WORK INSTRUCTION:
Make the copy match the entries below exactly, with no pictures carried over.
----- DATA UNDER STUDY -----
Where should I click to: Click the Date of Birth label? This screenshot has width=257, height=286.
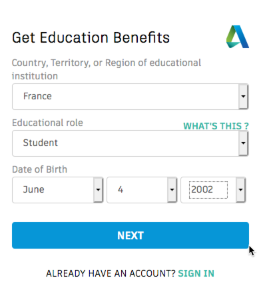point(39,169)
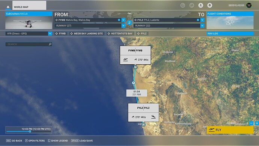Zoom out the map with minus
The image size is (259, 146).
click(x=251, y=123)
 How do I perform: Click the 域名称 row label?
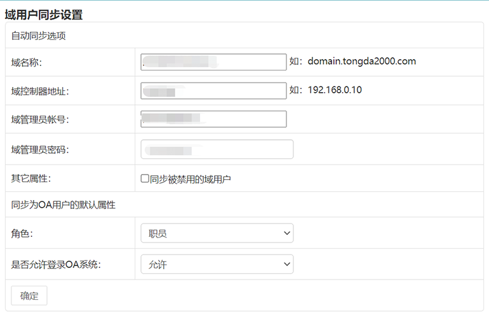[26, 62]
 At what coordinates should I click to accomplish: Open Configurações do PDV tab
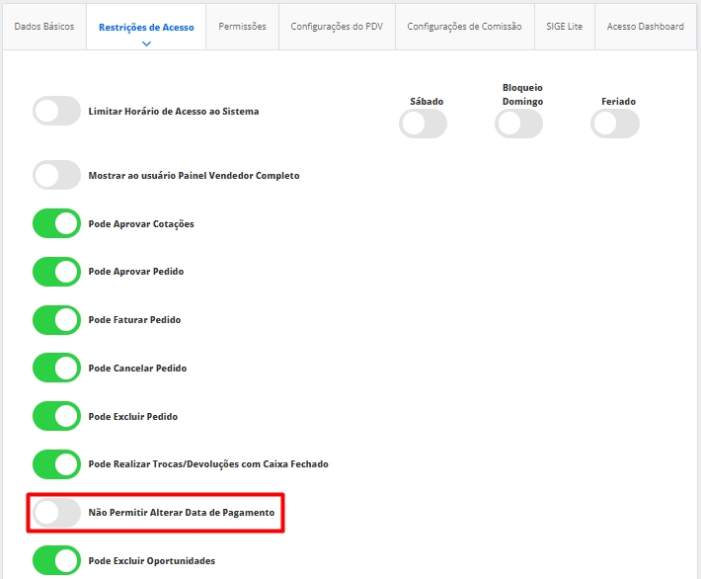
-----
ANSWER FOR THE TASK:
Where should I click to: Click the Date of Birth label? This screenshot has width=257, height=286.
point(39,169)
Zoom out the map with minus
The image size is (259, 146).
click(x=251, y=123)
 How do I perform: Click the 域名称 row label?
[26, 62]
 At what coordinates should I click to accomplish: Open Configurações do PDV tab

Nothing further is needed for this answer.